Corticotropin-releasing hormone (CRH) functions as a regulator of the hypothalamic-pituitary-adrenal axis and coordinator of the stress response. Immunoreactive CRH (IrCRH) is also produced in a variety of inflammatory sites, where this peptide acts as a proinflammatory cytokine. To detect CRH in autoimmune thyroid disease as well as in disorders that may be associated with an inflammatory reaction within this gland, we examined immunohistochemically 45 thyroid lesions, including 12 nodular goiters, 9 cases of Hashimoto thyroiditis, 6 follicular adenomas, 4 follicular and 8 papillary carcinomas, 4 Hürthle cell tumors, 1 medullary cancer, and 1 insular thyroid carcinoma. We also examined the presence of IrCRH in the adjacent normal thyroid parenchyma. The avidin-biotin complex method was employed on formalin-fixed, paraffin-embedded tissue, using a highly specific, affinity-purified polyclonal rabbit anti-CRH antibody. Granular cytoplasmic immunostaining of follicular cells was observed in 100% of the cases of Hashimoto thyroiditis, 77% of the neoplasms and 42% of goiters.
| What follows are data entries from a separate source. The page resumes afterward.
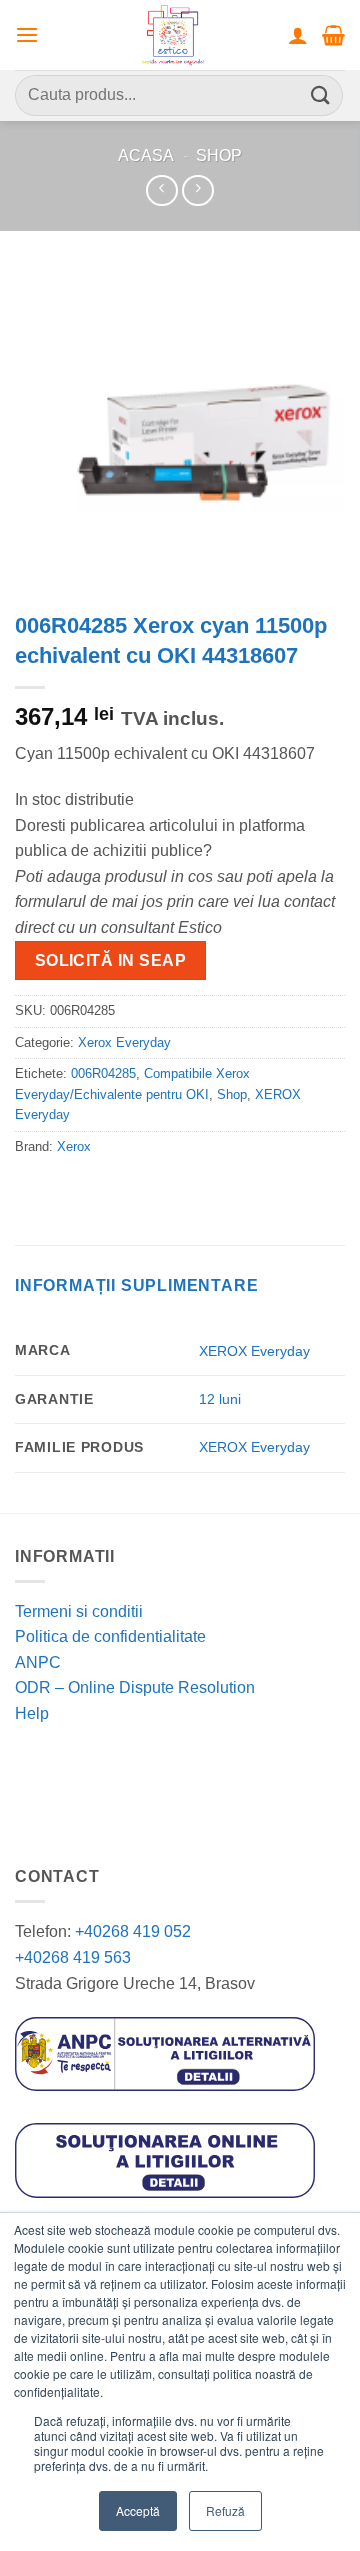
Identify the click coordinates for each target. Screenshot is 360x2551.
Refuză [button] (225, 2510)
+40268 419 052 (131, 1931)
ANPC (38, 1662)
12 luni (220, 1399)
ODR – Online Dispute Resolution (135, 1687)
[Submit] (321, 95)
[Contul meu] (298, 35)
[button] (27, 34)
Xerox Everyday (124, 1042)
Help (32, 1713)
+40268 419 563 (73, 1957)
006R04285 (103, 1073)
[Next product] (161, 190)
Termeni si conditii (79, 1611)
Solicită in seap (110, 960)
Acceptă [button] (138, 2510)
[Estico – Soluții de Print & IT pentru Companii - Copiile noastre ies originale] (173, 35)
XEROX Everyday (254, 1351)
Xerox (74, 1146)
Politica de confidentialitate (110, 1636)
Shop (219, 155)
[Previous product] (197, 190)
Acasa (146, 155)
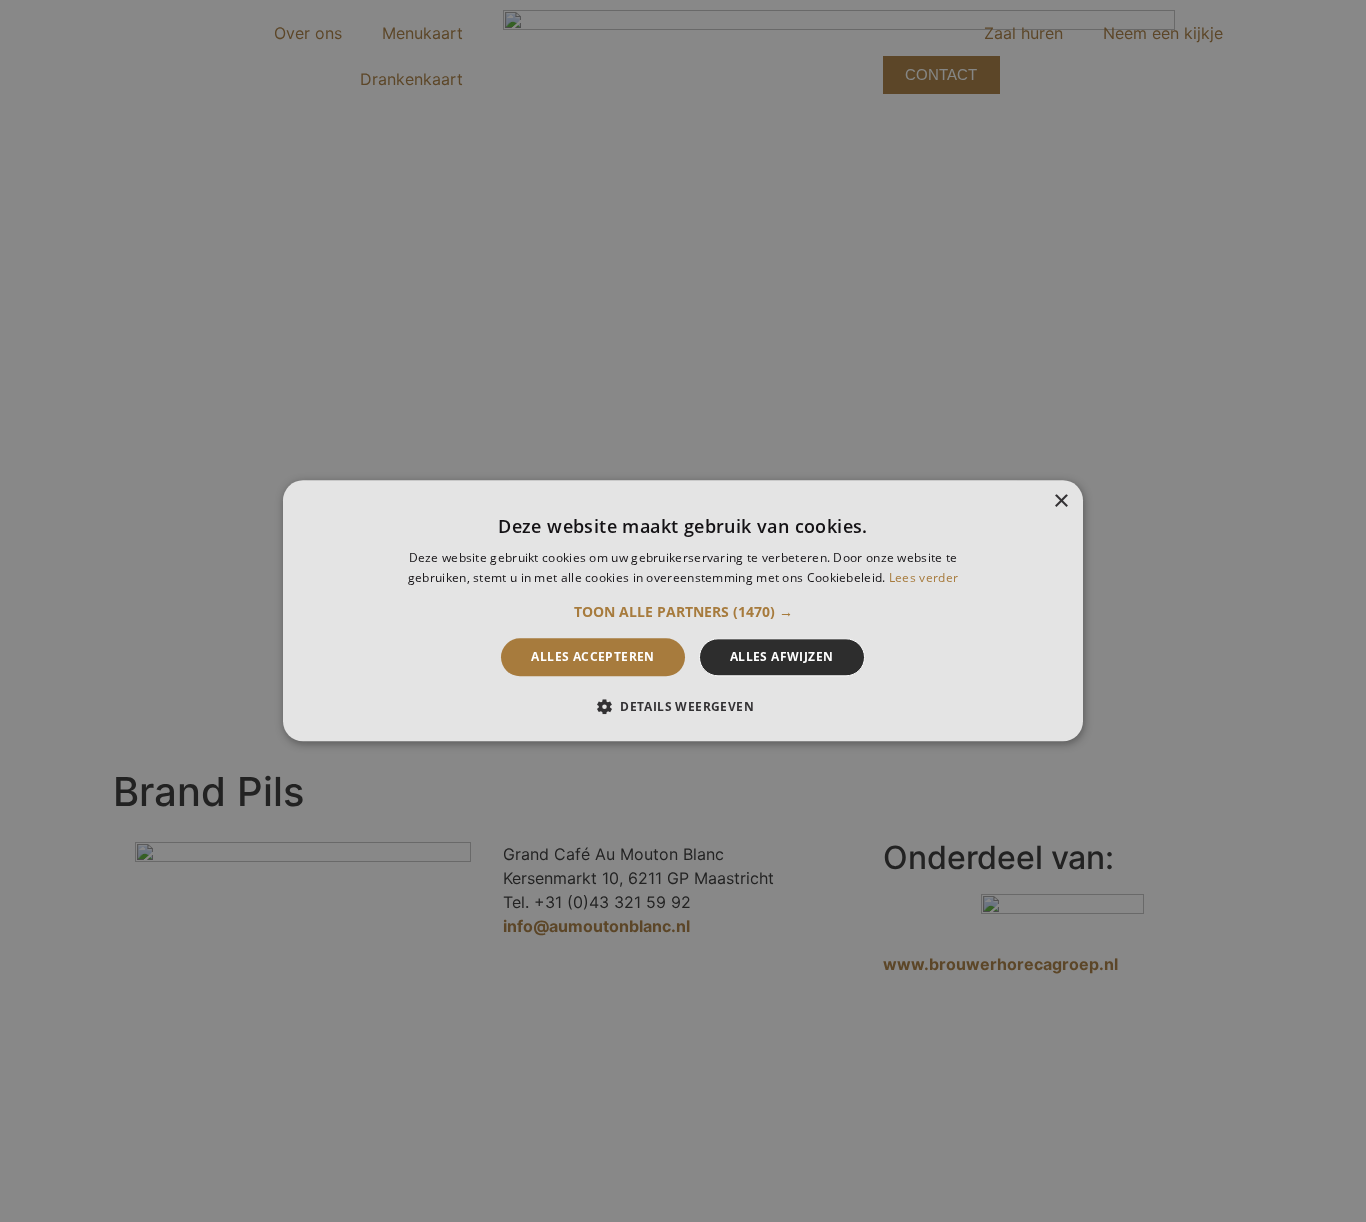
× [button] (1060, 501)
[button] (683, 612)
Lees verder (923, 578)
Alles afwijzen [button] (782, 656)
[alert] (683, 611)
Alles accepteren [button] (592, 656)
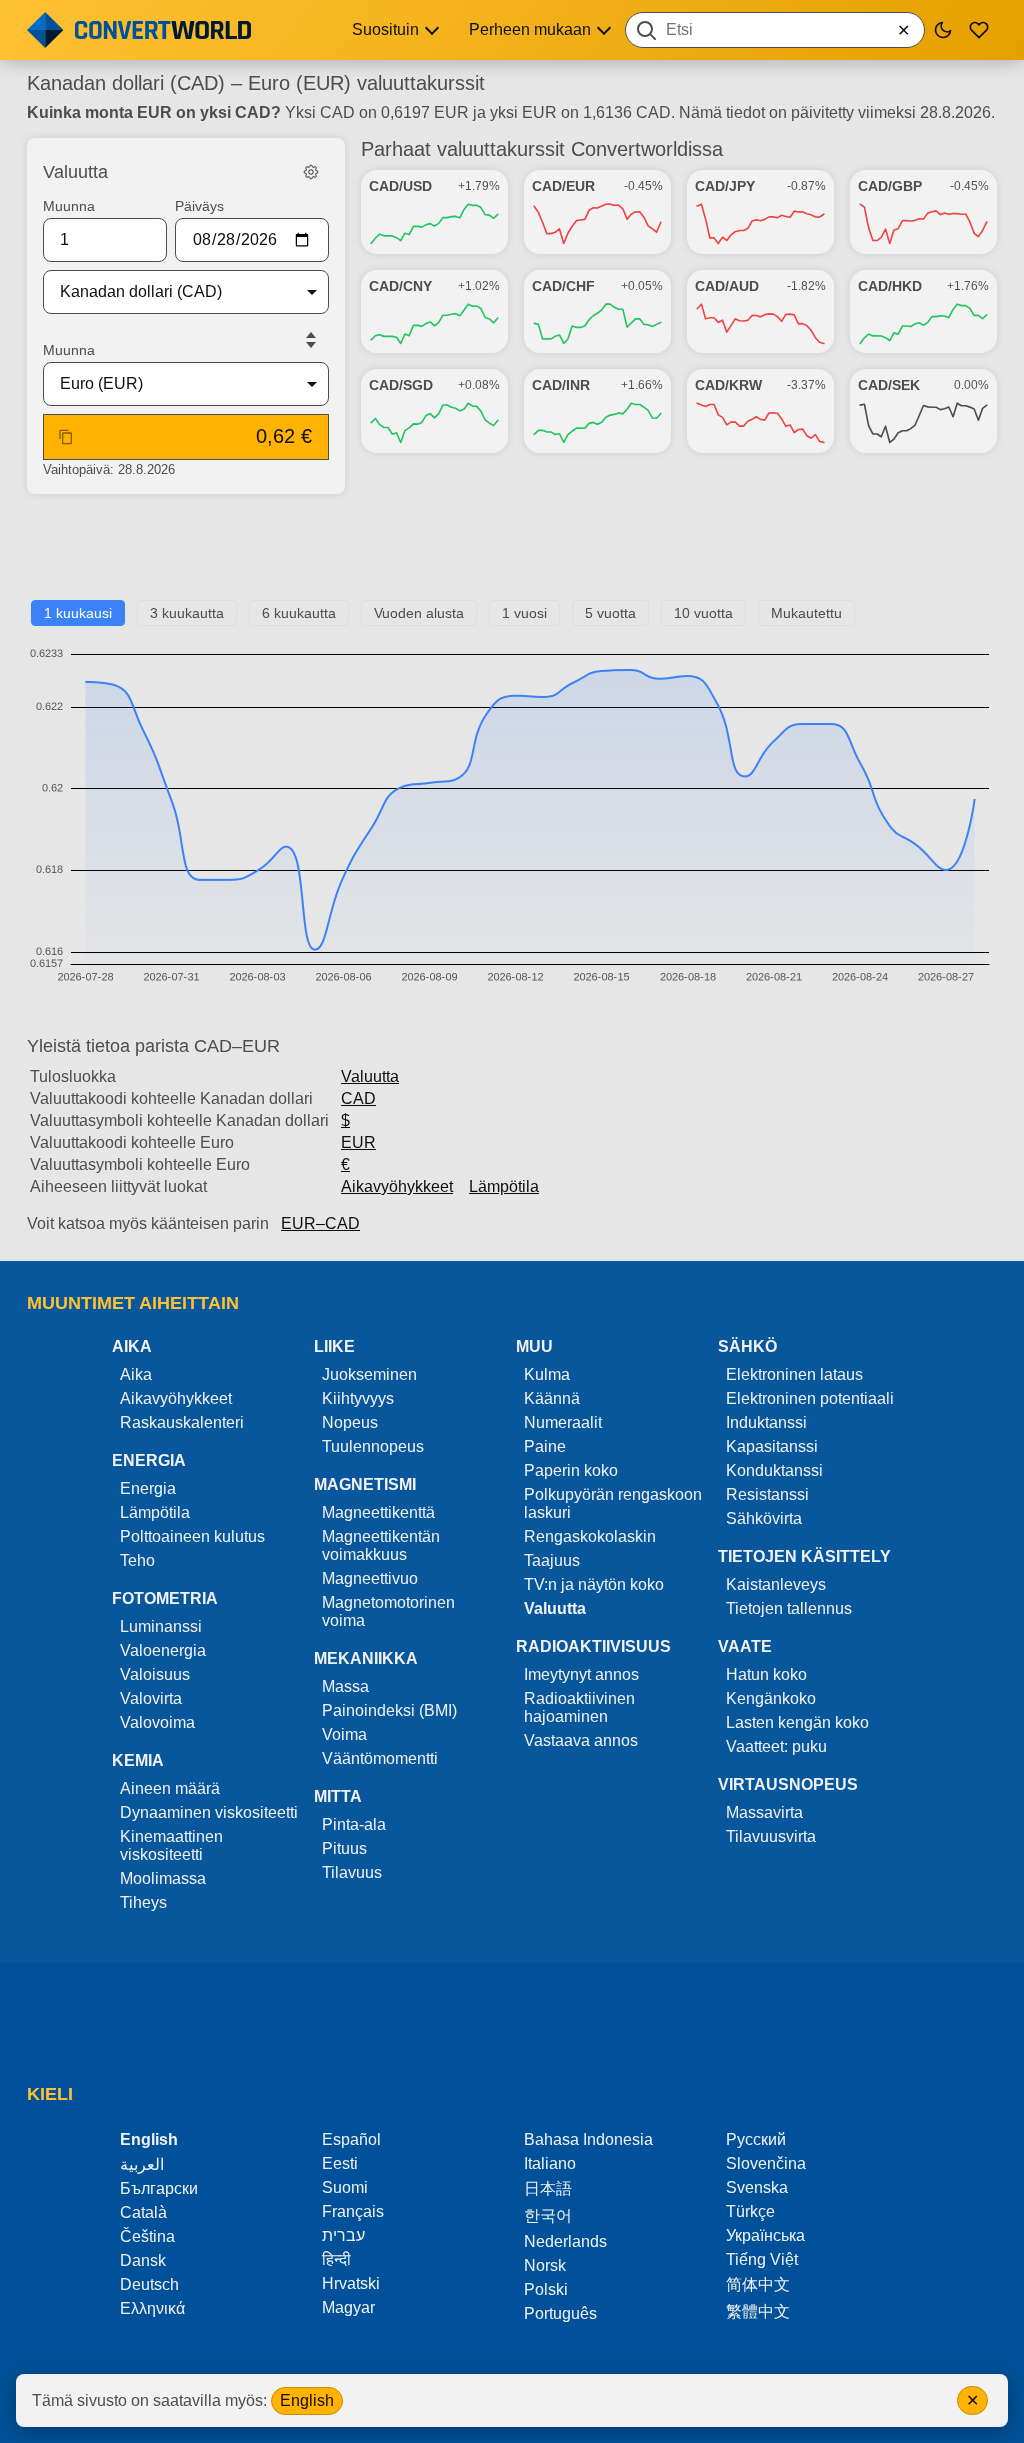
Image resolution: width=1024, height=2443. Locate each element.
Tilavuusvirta (771, 1836)
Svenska (757, 2187)
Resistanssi (767, 1494)
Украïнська (765, 2235)
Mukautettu (806, 613)
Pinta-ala (354, 1824)
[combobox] (775, 30)
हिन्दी (336, 2259)
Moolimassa (163, 1878)
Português (560, 2313)
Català (143, 2212)
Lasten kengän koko (797, 1722)
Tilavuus (352, 1872)
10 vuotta (703, 613)
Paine (545, 1446)
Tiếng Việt (762, 2259)
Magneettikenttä (378, 1512)
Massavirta (764, 1812)
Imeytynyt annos (581, 1674)
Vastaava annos (581, 1740)
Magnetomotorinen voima (388, 1611)
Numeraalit (563, 1422)
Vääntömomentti (380, 1758)
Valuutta (370, 1076)
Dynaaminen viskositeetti (209, 1812)
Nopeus (350, 1422)
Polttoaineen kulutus (192, 1536)
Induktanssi (766, 1422)
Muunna (69, 206)
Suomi (345, 2187)
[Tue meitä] (979, 30)
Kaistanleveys (776, 1584)
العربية (142, 2164)
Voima (344, 1734)
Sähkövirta (764, 1518)
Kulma (547, 1374)
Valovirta (151, 1698)
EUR (358, 1142)
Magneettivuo (370, 1578)
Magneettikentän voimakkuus (381, 1545)
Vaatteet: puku (776, 1746)
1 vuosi (524, 613)
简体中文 (758, 2284)
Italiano (550, 2163)
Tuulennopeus (373, 1446)
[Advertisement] (512, 555)
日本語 (548, 2188)
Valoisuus (155, 1674)
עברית (343, 2235)
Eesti (340, 2163)
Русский (756, 2139)
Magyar (348, 2307)
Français (353, 2211)
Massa (345, 1686)
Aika (136, 1374)
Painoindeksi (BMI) (389, 1710)
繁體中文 (758, 2311)
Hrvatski (351, 2283)
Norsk (545, 2265)
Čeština (147, 2236)
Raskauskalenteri (182, 1422)
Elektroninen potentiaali (810, 1398)
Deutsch (149, 2284)
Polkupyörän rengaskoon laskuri (613, 1503)
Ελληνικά (152, 2308)
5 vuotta (610, 613)
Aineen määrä (170, 1788)
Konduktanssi (774, 1470)
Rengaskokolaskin (590, 1536)
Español (351, 2139)
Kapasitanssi (772, 1446)
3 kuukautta (187, 613)
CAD (358, 1098)
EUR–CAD (320, 1223)
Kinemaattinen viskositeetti (171, 1845)
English (307, 2400)
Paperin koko (571, 1470)
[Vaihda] (311, 340)
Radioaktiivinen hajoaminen (579, 1707)
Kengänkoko (771, 1698)
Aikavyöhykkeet (397, 1186)
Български (159, 2188)
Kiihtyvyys (358, 1398)
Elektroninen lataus (794, 1374)
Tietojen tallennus (789, 1608)
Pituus (344, 1848)
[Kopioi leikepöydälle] (66, 437)
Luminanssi (161, 1626)
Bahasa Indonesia (588, 2139)
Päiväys (199, 206)
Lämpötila (504, 1186)
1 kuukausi (78, 613)
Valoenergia (163, 1650)
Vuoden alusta (419, 613)
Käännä (552, 1398)
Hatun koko (766, 1674)
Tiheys (143, 1902)
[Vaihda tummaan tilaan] (943, 30)
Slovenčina (766, 2163)
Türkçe (750, 2211)
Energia (148, 1488)
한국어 (548, 2215)
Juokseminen (369, 1374)
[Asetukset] (311, 172)
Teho (137, 1560)
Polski (546, 2289)
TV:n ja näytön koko (594, 1584)
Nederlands (565, 2241)
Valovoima (157, 1722)
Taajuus (552, 1560)
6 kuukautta (299, 613)
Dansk (143, 2260)
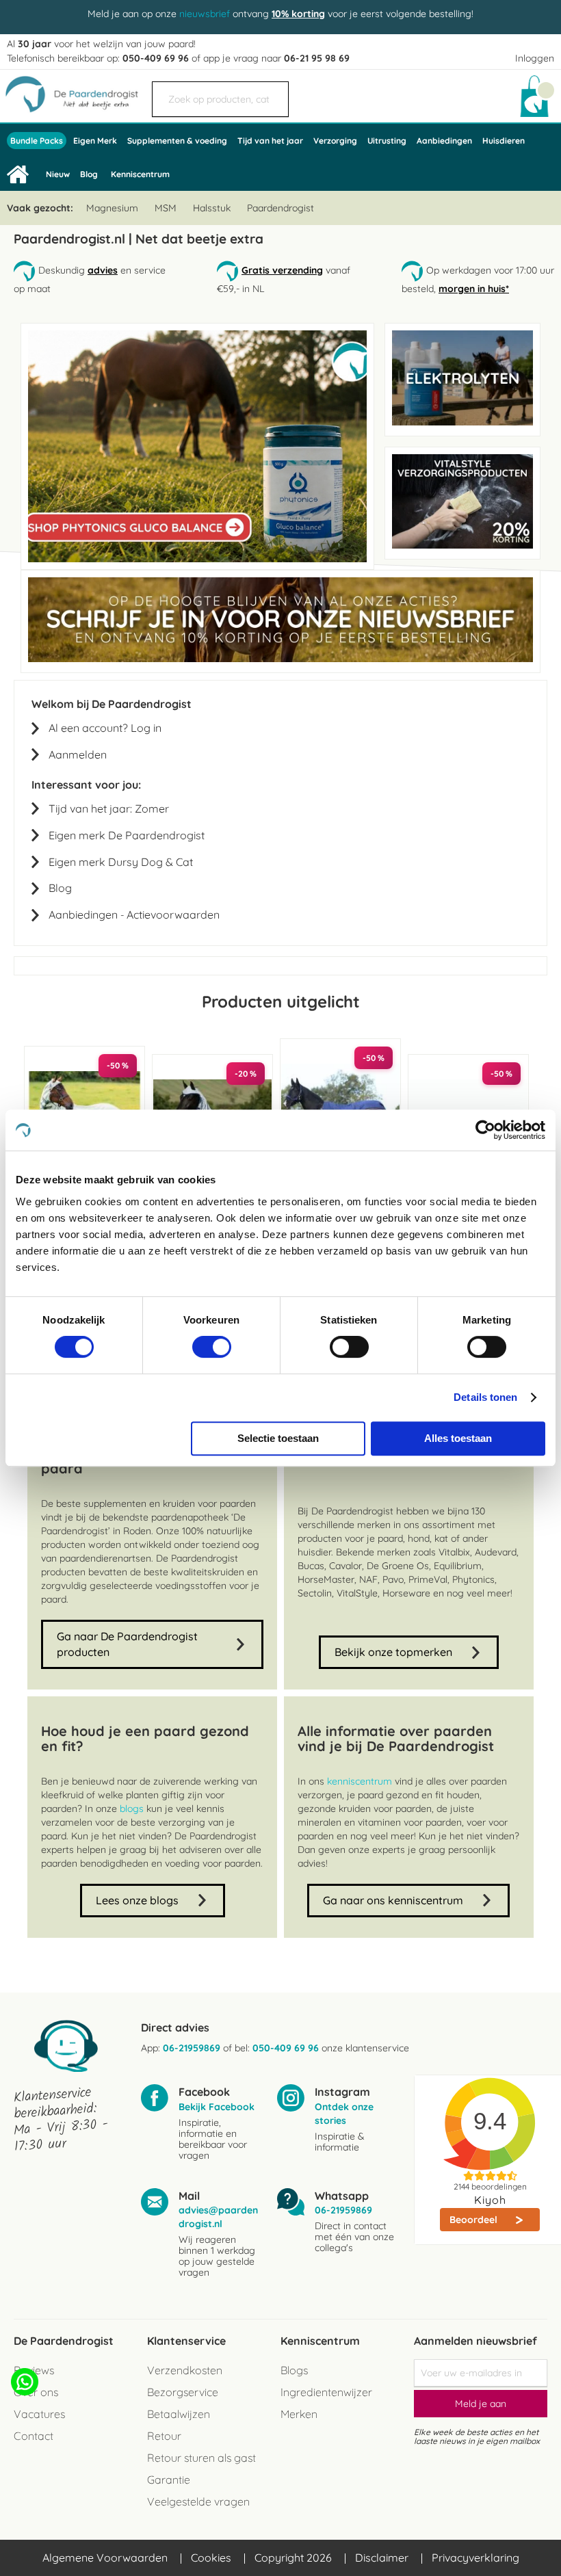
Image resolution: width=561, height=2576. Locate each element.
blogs (132, 1808)
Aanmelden (78, 754)
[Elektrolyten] (462, 422)
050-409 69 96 (155, 58)
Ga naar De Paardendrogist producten (127, 1644)
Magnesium (112, 208)
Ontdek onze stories (344, 2114)
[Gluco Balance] (197, 559)
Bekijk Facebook (217, 2107)
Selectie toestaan (278, 1438)
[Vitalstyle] (462, 545)
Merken (298, 2414)
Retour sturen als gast (201, 2458)
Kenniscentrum (140, 174)
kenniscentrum (359, 1781)
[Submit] (272, 92)
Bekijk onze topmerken (393, 1652)
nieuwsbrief (204, 14)
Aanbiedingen (83, 914)
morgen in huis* (474, 288)
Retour (164, 2436)
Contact (33, 2436)
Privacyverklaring (475, 2557)
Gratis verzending (282, 270)
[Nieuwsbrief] (280, 659)
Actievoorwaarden (173, 914)
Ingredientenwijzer (326, 2392)
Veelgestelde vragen (198, 2501)
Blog (60, 888)
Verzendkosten (184, 2370)
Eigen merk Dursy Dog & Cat (121, 862)
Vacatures (39, 2414)
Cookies (211, 2557)
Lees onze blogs (137, 1900)
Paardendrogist (280, 208)
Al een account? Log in (105, 728)
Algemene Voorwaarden (105, 2557)
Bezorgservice (182, 2392)
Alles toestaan (458, 1438)
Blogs (294, 2370)
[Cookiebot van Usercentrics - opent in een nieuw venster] (485, 1130)
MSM (166, 208)
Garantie (168, 2479)
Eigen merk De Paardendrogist (127, 835)
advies (103, 270)
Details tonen (485, 1397)
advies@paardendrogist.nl (218, 2217)
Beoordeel (474, 2219)
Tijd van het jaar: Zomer (109, 808)
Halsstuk (212, 208)
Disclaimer (381, 2557)
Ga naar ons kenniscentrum (393, 1900)
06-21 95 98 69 (317, 58)
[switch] (211, 1348)
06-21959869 (191, 2047)
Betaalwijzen (178, 2414)
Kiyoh (490, 2200)
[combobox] (220, 99)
The intensity of the staining was more pronounced in Hashimoto thyroiditis and Hürthle cell tumors, whereas the remaining lesions exhibited a heterogeneous staining pattern. No IrCRH was observed in the normal thyroid parenchyma. Using a specific radioimmunoassay, the IrCRH in extracts of simple thyroid goiters, papillary carcinomas, and Hürthle cell tumors ranged between 0.031 and 0.224 pmol/g of wet tissue but was undetectable in normal thyroid parenchyma. The IrCRH molecule in the thyroid gland eluted at the same fraction as synthetic rat/human CRH 1-41 in reverse phase high pressure liquid chromatography. We conclude that IrCRH is present in thyroid lesions, predominantly in those related to autoimmune phenomena, suggesting that this neuropeptide may be directly and/or indirectly involved with inflammatory processes taking place in this gland.